Sin dal primo momento lo Slai Cobas ha detto che l'amministrazione straordinaria era un rimedio peggiore del male. E quando dicevamo questo non intendevamo certo difendere ArcelorMittal e Morselli: la gestione di ArcelorMittal e della Morselli dell'Ilva di Taranto è stata assolutamente rovinosa per gli interessi degli operai e dei lavoratori e, anche se non è certo un tema a cui siamo affezionati per la situazione generale dell'Ilva, sul piano dei mercati, sul piano delle sue prospettive. Con l'amministrazione straordinaria la situazione è passata nelle mani dirette dello Stato, anzi diremmo, del governo. E il governo la gestisce attraverso un sistema di Commissari capeggiati da Quaranta, un ex amministratore della gestione Riva degli stabilimenti e certamente non ricordato bene da chi ha memoria - perché in questa fabbrica c'è chi ha memoria e chi non ha memoria, chi dice di non sapere ma invece sa - con un ruolo attivo di questo Commissario nelle vicende che hanno portato alle morti degli operai, il 12 giugno in particolare.
Ma la gestione commissariale condivisa e scelta dal governo Meloni/Urso è stata una scelta nello stesso tempo economica, politica e perfino elettorale, visto che l'amministratore delegato attuale, il Commissario per eccellenza dell'Acciaieria, è stato una delle figure presenti che è intervenuto nell'apertura della campagna elettorale del governo Meloni.
Da quanto si è insediato il Commissario la situazione è ulteriormente precipitata: gli operai diretti hanno avuto solo cassa integrazione o sono stati messi in ferie, a casa, gli impianti non hanno avuto alcun intervento a tutela della sicurezza dei lavoratori nella gestione dell'impianto in quanto tale che è degradato ancora di più, rendendo sempre più difficile la sua effettiva ripresa. Verso l'indotto degli oltre circa 4000 lavoratori che vi operano più o meno stabilmente, alcuni non sono ancora rientrati, hanno avuto la cassa integrazione che peraltro, come sempre, si avvicina a una scadenza e in parte non è stata pagata, e per alcuni si sono chiuse più o meno definitivamente le porte delle imprese.
I padroni organizzati in due strutture, confluenti e concorrenti, quella della Confindustria e quella dell'AIGI che raccoglie - dicono - la maggioranza delle ditte dell'appalto, dopo aver fatto fuoco e fiamme per ottenere i soldi, questi soldi non li hanno ottenuti. Anzi, il sistema deciso dal governo per pagare gli arretrati a queste imprese è sembrato subito quanto mai complesso, articolato, confuso e volto più a nascondere la realtà che a risolverla. Di conseguenza i lavoratori, anche quelli rientrati al lavoro, non hanno nessuna garanzia del presente e meno che mai del futuro.
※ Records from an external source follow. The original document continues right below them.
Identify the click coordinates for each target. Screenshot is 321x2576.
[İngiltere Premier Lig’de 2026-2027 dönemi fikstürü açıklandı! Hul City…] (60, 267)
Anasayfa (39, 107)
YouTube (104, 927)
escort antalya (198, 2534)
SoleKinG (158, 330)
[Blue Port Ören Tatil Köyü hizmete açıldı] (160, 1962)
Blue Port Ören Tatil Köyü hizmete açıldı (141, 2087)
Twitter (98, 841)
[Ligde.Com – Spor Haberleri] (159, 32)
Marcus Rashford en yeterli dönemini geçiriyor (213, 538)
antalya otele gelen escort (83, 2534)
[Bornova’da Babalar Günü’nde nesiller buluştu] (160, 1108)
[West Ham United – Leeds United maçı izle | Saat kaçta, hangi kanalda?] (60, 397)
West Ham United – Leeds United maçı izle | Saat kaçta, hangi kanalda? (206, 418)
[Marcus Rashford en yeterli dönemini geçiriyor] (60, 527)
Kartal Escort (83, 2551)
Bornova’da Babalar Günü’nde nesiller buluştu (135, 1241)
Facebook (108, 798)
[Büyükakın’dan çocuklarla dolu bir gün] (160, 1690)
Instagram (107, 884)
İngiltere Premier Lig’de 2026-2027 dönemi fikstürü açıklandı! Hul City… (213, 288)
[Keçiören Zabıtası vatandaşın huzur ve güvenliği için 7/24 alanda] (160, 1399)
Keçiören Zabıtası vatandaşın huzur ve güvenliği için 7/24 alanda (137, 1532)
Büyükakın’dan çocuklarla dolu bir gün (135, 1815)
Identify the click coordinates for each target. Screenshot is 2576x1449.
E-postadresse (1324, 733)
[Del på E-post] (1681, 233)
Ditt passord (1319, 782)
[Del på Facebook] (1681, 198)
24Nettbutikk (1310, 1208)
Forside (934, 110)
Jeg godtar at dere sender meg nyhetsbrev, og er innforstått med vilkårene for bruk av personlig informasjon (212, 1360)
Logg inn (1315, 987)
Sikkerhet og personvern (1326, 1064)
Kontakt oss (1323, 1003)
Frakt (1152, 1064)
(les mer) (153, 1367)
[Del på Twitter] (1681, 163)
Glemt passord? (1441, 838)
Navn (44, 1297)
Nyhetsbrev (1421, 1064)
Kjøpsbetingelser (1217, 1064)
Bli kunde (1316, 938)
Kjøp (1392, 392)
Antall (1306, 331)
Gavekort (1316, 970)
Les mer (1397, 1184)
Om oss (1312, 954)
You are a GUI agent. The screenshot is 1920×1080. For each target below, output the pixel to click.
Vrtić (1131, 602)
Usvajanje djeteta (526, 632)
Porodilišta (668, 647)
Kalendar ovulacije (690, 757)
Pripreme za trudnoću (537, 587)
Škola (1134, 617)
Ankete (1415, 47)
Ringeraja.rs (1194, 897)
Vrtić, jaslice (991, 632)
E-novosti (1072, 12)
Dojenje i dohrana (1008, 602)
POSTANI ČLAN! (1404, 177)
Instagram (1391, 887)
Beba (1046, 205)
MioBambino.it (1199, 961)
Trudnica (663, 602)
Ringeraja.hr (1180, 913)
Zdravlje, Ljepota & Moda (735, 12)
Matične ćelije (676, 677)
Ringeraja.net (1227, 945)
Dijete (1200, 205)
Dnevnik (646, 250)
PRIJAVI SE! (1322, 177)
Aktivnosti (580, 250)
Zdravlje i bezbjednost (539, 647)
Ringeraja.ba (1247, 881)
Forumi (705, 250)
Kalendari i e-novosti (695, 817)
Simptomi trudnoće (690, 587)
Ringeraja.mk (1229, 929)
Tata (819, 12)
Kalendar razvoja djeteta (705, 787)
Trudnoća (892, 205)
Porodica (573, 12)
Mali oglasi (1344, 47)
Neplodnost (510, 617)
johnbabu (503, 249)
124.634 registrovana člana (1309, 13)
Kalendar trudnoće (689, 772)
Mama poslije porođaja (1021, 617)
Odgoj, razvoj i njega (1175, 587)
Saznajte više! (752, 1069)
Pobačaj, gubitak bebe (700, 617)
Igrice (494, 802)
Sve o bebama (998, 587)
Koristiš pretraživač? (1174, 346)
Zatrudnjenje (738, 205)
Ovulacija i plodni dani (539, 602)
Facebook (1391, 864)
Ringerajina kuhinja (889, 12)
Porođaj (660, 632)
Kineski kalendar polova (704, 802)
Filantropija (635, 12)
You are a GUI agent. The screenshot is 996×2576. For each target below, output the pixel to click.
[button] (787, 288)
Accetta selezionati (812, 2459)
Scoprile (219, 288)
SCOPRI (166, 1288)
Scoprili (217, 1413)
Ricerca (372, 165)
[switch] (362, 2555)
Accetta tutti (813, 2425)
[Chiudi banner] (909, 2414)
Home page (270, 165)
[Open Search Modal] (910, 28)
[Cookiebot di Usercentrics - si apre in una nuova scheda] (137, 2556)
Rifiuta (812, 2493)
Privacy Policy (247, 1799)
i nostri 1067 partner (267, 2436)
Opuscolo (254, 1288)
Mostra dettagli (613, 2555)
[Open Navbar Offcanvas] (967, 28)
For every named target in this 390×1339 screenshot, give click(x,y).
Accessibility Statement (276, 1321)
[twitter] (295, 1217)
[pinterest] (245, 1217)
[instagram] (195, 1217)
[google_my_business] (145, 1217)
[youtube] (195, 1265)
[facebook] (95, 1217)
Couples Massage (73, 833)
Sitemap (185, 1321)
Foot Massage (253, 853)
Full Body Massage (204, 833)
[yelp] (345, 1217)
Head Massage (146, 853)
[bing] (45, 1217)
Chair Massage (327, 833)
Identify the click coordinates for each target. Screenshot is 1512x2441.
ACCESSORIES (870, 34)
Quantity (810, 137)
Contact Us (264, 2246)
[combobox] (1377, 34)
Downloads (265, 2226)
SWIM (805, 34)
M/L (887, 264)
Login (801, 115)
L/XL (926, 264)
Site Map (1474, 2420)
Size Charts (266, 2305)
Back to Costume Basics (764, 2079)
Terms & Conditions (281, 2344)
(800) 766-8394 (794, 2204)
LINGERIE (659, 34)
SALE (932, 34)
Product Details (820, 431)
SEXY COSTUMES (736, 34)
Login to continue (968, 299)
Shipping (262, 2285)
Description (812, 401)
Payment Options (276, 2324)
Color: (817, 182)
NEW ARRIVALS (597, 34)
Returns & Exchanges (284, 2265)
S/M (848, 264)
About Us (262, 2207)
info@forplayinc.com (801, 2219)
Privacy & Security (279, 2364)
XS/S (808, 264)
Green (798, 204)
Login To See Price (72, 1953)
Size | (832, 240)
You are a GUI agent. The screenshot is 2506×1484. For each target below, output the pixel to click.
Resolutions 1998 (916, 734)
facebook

Non solo, oggi l'AIGI dichiara sulla stampa nella sua assemblea di ieri (l'altro ieri), “siamo tornati al 2015”, vale a dire una situazione di fallimento che portò a una perdita sostanziale di buona parte dei crediti che le imprese vantavano dall'azienda. Quindi in realtà si è trattato di un fallimento mascherato che produce grossi problemi non solo sul fronte del recupero effettivo dei crediti dell'azienda, ma evidentemente ne produce anche per i lavoratori.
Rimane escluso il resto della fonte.